Problem to work on: After finding "The height and width of the screenshot is (768, 1366)." in a line below, print that line and the rest of the lines exactly, leaving out all pictures.
= = = = =
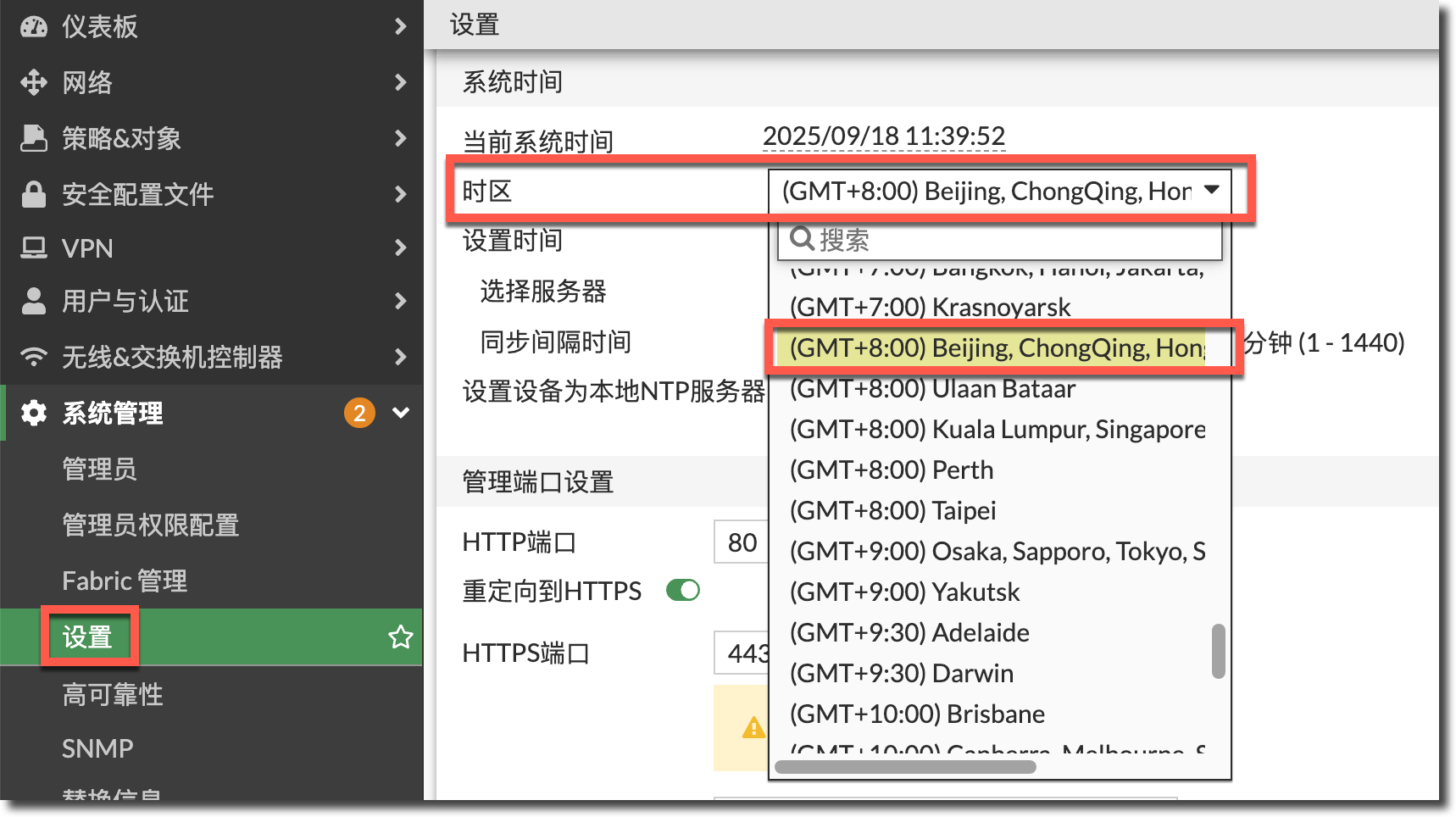Image resolution: width=1456 pixels, height=817 pixels.
Task: Toggle the 重定向到HTTPS switch
Action: coord(682,590)
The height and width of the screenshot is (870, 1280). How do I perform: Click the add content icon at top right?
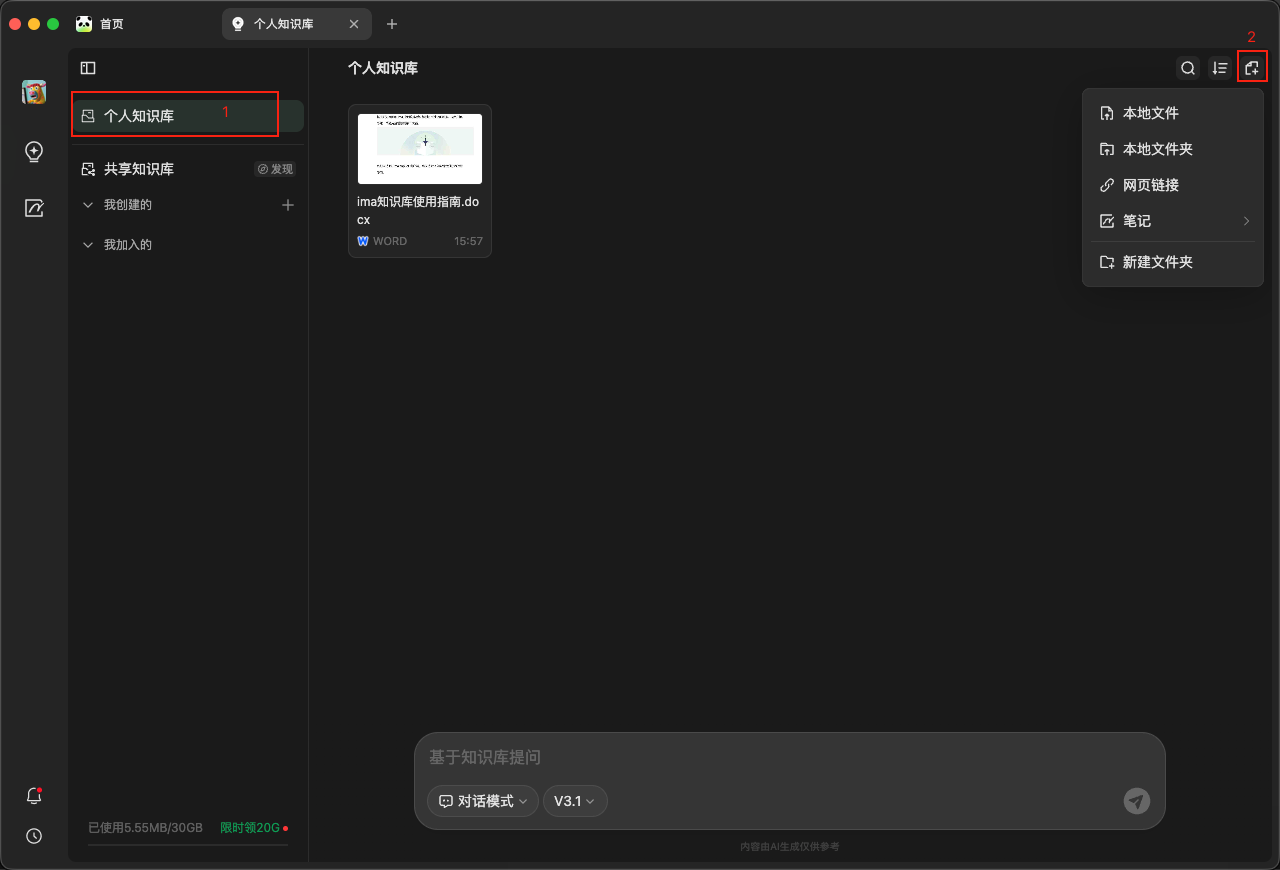1252,68
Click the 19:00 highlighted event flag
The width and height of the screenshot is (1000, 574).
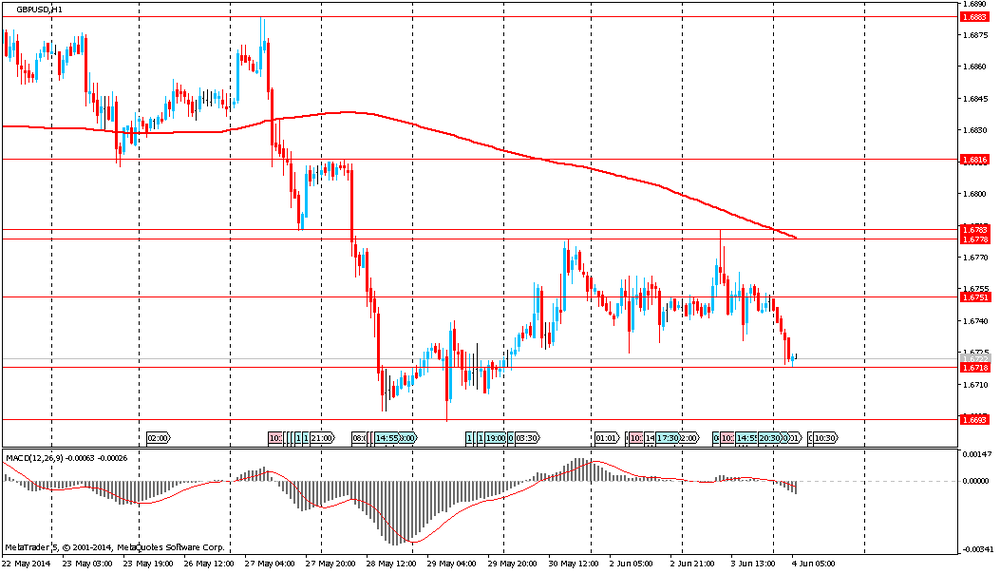coord(496,438)
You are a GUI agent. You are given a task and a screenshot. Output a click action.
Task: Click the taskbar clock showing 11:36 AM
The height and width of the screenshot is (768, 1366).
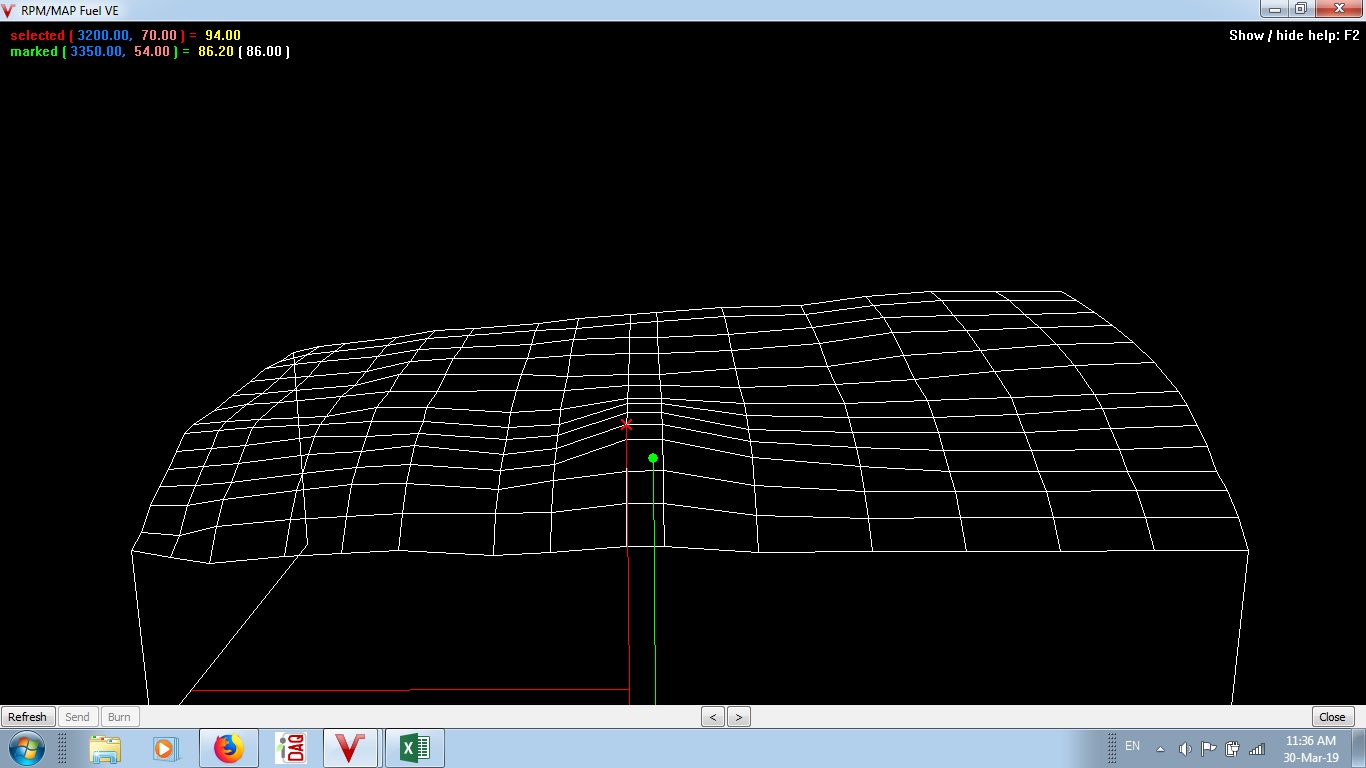click(1310, 748)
= = = = =
Exercise answer:
The height and width of the screenshot is (768, 1366).
click(1310, 748)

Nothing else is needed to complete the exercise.